→ **ENUNCIADO 1**
Transcreva do acórdão abaixo tudo o que vai desde "A intentou, no" até "reparação dos prédios.".

→ **DOCUMENTO**
Acórdão do Supremo Tribunal de Justiça
Processo:
02B2864
Nº Convencional: JSTJ000
Relator: ARAÚJO BARROS
Nº do Documento: SJ200210240028647
Data do Acordão: 10/24/2002
Votação: UNANIMIDADE
Tribunal Recurso: T REL PORTO
Processo no Tribunal Recurso: 17752001
Data: 02/25/2002
Texto Integral: S
Privacidade: 1
Meio Processual: REVISTA.
Sumário :
Decisão Texto Integral: Acordam no Supremo Tribunal de Justiça:


A intentou, no 2º Juízo Cível do Tribunal da comarca do Porto, acção declarativa ordinária contra "B", peticionando a condenação desta a pagar-lhe: a) a quantia de 25.000.000$00, referente a prejuízos sofridos e já detectados em três imóveis de que é proprietário, sitos na rua José Monteiro Baltazar, Lordelo do Ouro, Porto; b) a quantia de 15.000.000$00, para o ressarcir da desvalorização sofrida por esses prédios; c) a quantia que se vier a liquidar em execução de sentença para reparar os danos sofridos e ainda não detectados; d) a quantia que se vier a liquidar em execução de sentença para o ressarcir dos incómodos que venha a sofrer com a reparação dos prédios.

Alegou, para tanto, e em síntese, que é dono dos aludidos imóveis e que a ré está a construir um hotel num prédio vizinho, tendo as escavações efectuadas com essa finalidade causado o abalo das terras onde aqueles assentam, facto que lhe causou danos de natureza patrimonial e não patrimonial.

Citada a ré, requereu o chamamento à autoria de "C - Sociedade de Construção Civil, SA", "Companhia de Seguros D", "Companhia de Seguros E", e "Companhia de Seguros F", alegando, para o efeito, que é apenas proprietária do imóvel objecto de construção e que, a existirem os danos que o autor invoca, os mesmos foram resultantes da actividade da primeira chamada (empreiteira), tendo as restantes chamadas celebrado contratos de seguro pelos quais assumiram a responsabilidade por danos causados a terceiros.

→ **ENUNCIADO 2**
Nas linhas de dados abaixo, apresente apenas as linhas desde a que contém "Task: Open the Window menu" até à que contém "Viewport: 1863px width, 1242px", inclusive, trocando "Task" por "Tarefa" e mantendo tudo o resto inalterado. Deixe as imagens fora da resposta.

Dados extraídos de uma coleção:

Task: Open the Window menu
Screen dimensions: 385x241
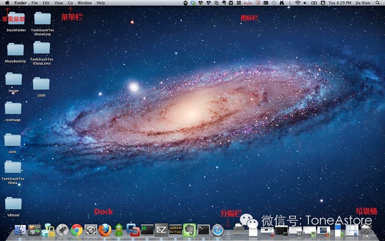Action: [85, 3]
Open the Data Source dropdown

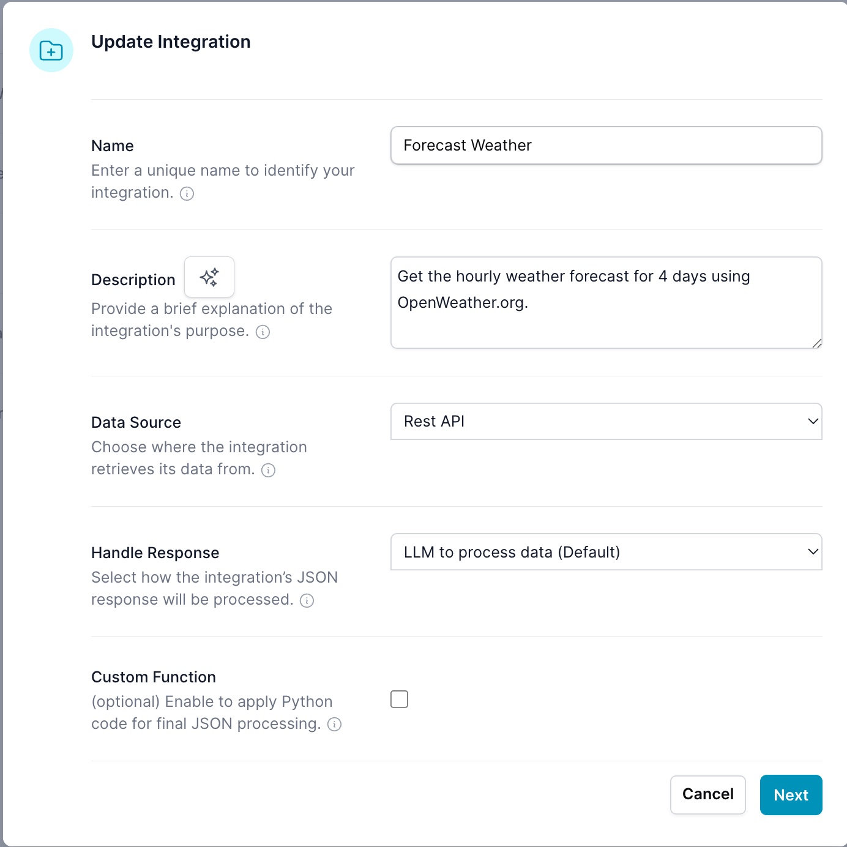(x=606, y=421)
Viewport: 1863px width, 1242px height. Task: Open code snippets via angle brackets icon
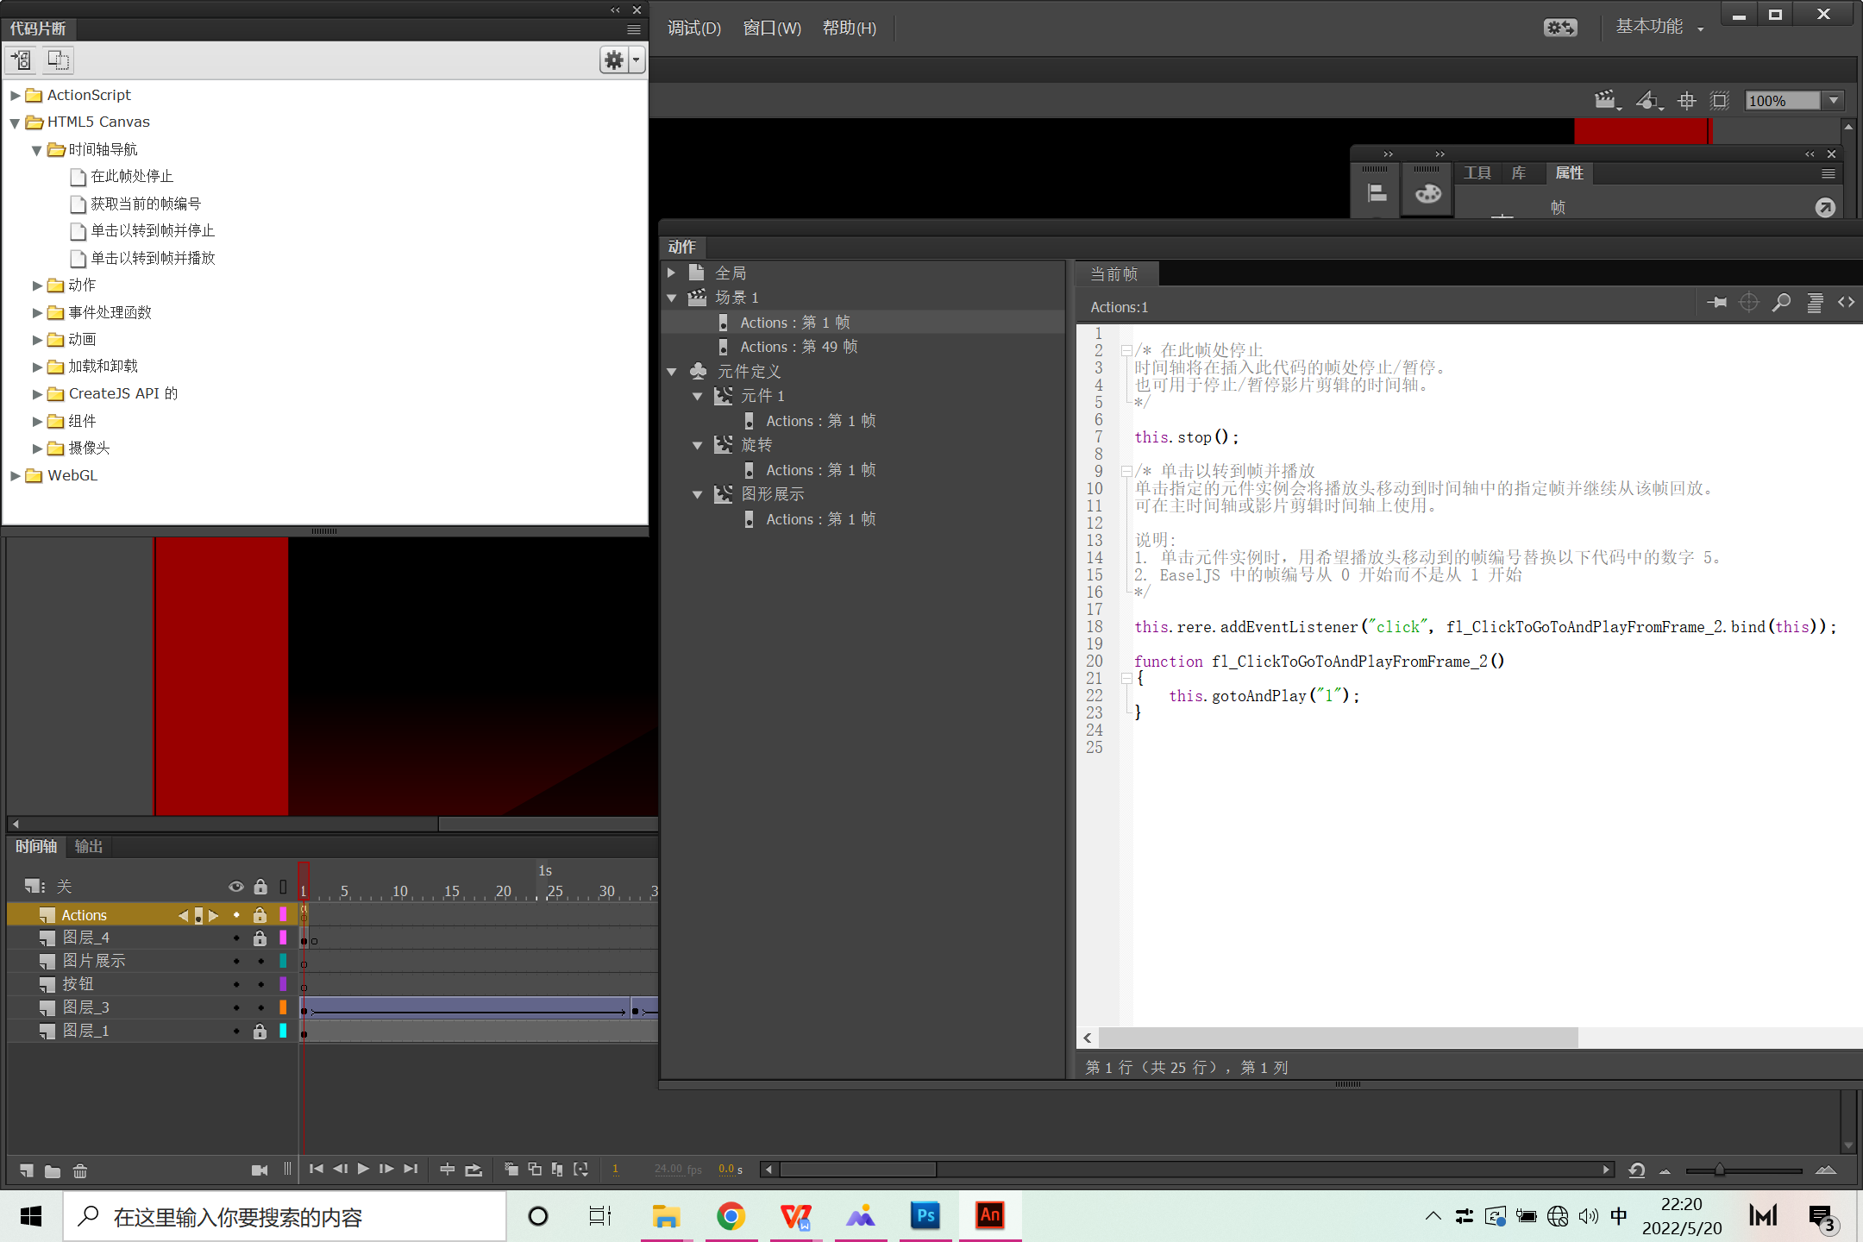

---

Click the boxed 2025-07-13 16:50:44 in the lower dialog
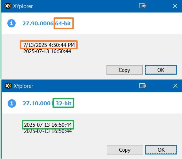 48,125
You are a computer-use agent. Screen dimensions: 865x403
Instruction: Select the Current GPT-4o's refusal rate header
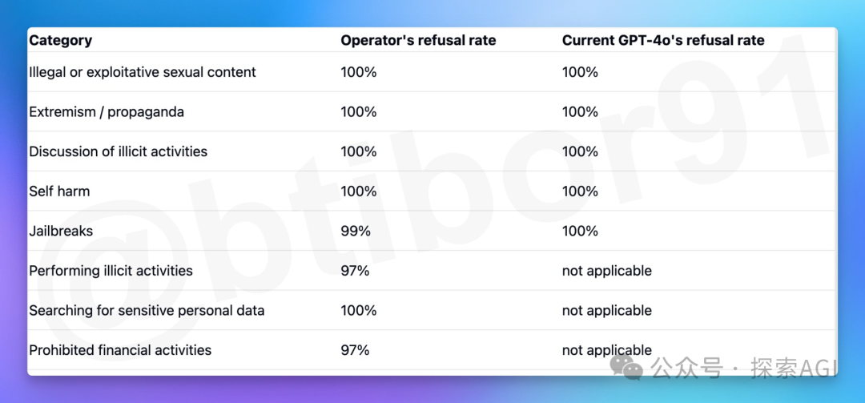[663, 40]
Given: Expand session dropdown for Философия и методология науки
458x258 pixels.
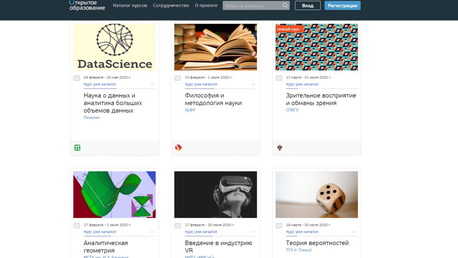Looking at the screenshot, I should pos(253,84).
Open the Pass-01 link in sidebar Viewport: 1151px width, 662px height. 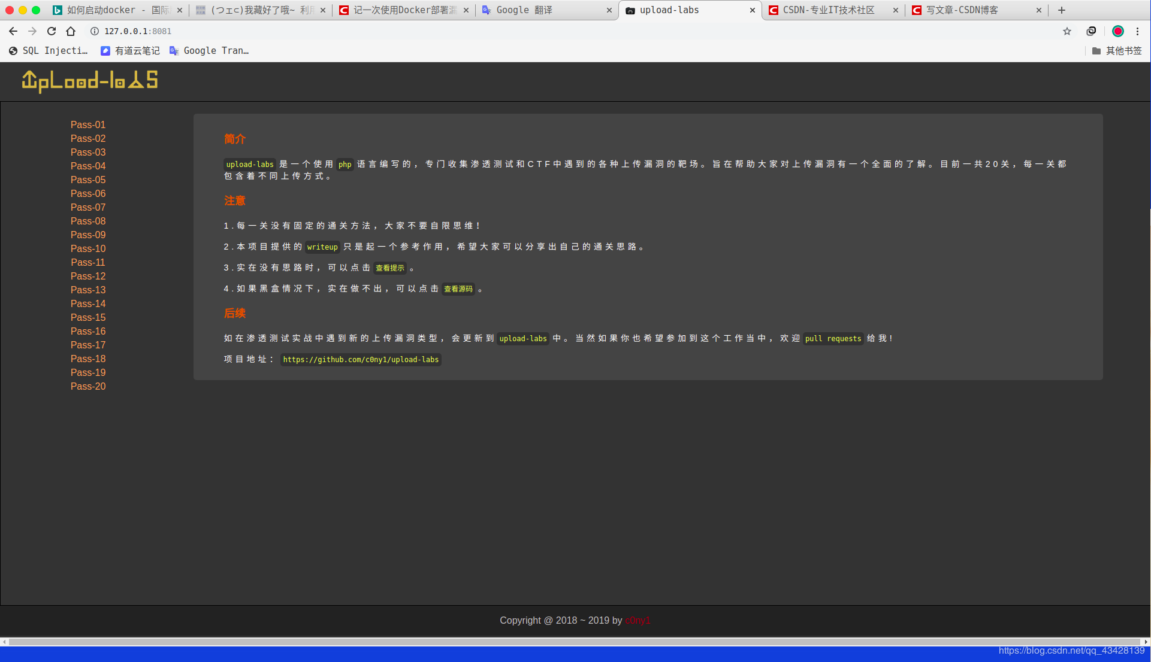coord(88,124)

→ **RESPOSTA CORRETA 1**
A intentou, no 2º Juízo Cível do Tribunal da comarca do Porto, acção declarativa ordinária contra "B", peticionando a condenação desta a pagar-lhe: a) a quantia de 25.000.000$00, referente a prejuízos sofridos e já detectados em três imóveis de que é proprietário, sitos na rua José Monteiro Baltazar, Lordelo do Ouro, Porto; b) a quantia de 15.000.000$00, para o ressarcir da desvalorização sofrida por esses prédios; c) a quantia que se vier a liquidar em execução de sentença para reparar os danos sofridos e ainda não detectados; d) a quantia que se vier a liquidar em execução de sentença para o ressarcir dos incómodos que venha a sofrer com a reparação dos prédios.

→ **RESPOSTA CORRETA 2**
Tarefa: Open the Window menu
Screen dimensions: 385x241
Action: [85, 3]
Open the Data Source dropdown

(x=606, y=421)
Viewport: 1863px width, 1242px height. Tarefa: Open code snippets via angle brackets icon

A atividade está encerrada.